The ilioinguinal nerve innervates the transverse abdominis, internal oblique, and is invested within the fascia of each. As the ilioinguinal nerve traverses caudally, it enters into a zig-zag pattern and can be impinged upon by tissues near the ASIS and inguinal ligament. Entrapment and dysfunction of the ilioinguinal nerve is then possible (Hammer, 2007; Kopell, 1962).

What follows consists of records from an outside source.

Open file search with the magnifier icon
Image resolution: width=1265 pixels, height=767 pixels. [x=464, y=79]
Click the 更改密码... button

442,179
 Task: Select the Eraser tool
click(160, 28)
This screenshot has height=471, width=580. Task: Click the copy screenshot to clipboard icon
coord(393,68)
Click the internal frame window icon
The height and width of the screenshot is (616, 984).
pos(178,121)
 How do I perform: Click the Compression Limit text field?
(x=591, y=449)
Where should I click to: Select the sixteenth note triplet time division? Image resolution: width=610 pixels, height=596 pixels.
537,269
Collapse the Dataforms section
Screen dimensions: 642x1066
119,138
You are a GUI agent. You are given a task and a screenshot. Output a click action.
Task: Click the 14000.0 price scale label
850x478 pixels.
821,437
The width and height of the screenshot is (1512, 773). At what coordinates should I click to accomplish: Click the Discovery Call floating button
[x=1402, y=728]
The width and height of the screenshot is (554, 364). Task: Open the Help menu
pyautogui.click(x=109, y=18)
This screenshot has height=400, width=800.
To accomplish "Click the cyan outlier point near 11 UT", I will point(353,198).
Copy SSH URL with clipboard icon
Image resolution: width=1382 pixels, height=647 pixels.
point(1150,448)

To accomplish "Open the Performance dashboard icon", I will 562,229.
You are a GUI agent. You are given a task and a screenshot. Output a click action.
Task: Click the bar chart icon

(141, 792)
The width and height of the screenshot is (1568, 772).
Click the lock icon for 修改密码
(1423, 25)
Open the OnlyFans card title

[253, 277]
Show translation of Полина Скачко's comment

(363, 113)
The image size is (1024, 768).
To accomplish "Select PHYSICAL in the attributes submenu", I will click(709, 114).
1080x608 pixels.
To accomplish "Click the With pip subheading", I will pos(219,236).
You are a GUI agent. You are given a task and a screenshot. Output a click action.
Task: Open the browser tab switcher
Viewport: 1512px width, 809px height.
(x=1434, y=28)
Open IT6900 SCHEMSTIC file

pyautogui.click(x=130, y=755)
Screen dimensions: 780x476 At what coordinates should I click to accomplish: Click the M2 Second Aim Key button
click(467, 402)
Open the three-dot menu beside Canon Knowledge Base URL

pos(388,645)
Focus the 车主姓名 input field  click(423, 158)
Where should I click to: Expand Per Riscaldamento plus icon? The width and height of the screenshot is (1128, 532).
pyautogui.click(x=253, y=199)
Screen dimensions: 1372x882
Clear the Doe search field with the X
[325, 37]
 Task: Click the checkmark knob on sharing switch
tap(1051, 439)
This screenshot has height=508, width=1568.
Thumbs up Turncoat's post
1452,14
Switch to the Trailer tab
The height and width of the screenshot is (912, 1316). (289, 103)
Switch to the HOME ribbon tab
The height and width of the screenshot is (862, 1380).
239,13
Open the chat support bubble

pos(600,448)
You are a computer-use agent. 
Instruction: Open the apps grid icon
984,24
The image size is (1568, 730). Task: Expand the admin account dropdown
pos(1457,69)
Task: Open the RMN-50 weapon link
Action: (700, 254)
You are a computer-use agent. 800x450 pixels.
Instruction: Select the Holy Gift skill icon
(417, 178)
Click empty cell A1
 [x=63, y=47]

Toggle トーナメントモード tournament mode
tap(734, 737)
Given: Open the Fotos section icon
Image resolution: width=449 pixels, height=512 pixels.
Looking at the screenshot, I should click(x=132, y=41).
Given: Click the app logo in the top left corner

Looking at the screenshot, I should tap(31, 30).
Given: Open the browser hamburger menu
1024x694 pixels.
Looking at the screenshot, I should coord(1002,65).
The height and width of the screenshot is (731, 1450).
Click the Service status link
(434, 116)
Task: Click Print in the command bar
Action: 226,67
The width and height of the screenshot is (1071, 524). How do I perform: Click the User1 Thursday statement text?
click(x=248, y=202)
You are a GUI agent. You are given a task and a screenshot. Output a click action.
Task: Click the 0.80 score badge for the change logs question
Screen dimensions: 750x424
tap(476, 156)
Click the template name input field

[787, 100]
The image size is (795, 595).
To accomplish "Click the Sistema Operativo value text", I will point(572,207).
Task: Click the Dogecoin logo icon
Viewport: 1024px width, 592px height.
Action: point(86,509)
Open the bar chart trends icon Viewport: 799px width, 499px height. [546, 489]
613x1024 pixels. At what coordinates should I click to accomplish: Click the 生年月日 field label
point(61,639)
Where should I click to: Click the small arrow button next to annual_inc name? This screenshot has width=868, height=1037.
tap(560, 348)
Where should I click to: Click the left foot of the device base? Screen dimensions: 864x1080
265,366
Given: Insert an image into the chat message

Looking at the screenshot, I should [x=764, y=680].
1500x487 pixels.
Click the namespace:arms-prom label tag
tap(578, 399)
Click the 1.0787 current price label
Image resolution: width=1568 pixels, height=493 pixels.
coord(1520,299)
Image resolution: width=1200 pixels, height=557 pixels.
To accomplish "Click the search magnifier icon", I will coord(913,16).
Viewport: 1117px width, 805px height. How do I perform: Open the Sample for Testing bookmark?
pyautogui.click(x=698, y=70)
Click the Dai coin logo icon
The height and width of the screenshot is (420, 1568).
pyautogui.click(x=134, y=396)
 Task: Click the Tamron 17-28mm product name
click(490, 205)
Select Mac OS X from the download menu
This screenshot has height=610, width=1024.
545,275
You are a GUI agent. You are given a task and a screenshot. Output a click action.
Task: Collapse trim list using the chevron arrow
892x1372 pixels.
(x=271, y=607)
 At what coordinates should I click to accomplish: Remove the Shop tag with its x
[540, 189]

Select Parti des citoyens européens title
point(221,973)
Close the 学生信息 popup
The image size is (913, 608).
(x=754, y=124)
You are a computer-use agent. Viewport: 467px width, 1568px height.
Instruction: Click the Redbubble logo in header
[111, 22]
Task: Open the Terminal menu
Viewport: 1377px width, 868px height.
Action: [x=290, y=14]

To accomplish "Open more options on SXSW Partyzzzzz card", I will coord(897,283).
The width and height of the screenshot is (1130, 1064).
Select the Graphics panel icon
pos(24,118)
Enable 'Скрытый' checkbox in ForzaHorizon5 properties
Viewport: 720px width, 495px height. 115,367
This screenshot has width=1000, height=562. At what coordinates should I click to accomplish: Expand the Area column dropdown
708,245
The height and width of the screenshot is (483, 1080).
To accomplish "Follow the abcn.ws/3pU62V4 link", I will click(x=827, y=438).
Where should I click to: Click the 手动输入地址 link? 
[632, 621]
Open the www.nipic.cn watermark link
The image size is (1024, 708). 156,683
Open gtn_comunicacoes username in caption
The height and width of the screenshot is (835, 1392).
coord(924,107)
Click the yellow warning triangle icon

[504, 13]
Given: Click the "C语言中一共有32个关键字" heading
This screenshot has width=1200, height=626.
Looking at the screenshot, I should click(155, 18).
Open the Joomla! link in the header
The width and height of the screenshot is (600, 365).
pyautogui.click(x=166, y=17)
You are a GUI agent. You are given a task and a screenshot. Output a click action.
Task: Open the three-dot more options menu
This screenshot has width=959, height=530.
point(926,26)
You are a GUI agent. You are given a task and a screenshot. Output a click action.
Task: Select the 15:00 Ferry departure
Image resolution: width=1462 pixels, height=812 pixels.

Evidence is suggestive that the transverse abdominis may reduce tone and contribute less to pelvic stabilization and experience a progressive thinning of the tissue that may be consistent longstanding groin pain cases. Likewise, patients with chronic longstanding groin pain demonstrate altered motor control of the transverse abdominis in ASLR testing (Cowan, 2004). Dysfunctional gait patterns may arise as pelvic stability declines along with a loss of hip extension and internal rotation, which can make the mechanical load on the nerve greater. In an attempt to minimize the stress on the nerve the individual may begin to choose a psychogenic guarding posture that is flexed over in an attempt to limit loading on the abdominal wall (Kopell, 1962).
Dysfunctional stability results in the previously mentioned altered gait patterns presumably as a result that the tissues responsible for exerting a posteriorly directed rotation on the innominate are pushed out of their wheelhouse and the altered “force closure” disturbs gait and mechanical efficiency (Hu, 2010). With altered stability of the pelvis, the hip adductors may begin to experience greater loads eccentrically as they are responsible for balancing the abduction moment after propulsion in running gait (Brukner and Khan, 2008). As you already know, mechanical loading may result in the formation of groin pain generators and local changes in both hard and soft connective tissues so common to runners hernia, osteitis pubis, and other forms of longstanding groin pain.
The question as to what came first, the ilioinguinal nerve entrapment or the initial injury that led to a complex chain reaction of entrapment as a result of scarring and tissue change is up for debate and one that may not be the most effective use of time. It seems that there may be an “interdependence” between the onset of hip OA and ilioinguinal nerve entrapment (Pecina, 2001). What matters most is clearing the road to recovery by manipulating and modifying stress in and on the tissues involved. In the coming weeks I’ll post a few videos of some soft tissue treatment techniques for potentially freeing the ilioinguinal nerve that may be of value.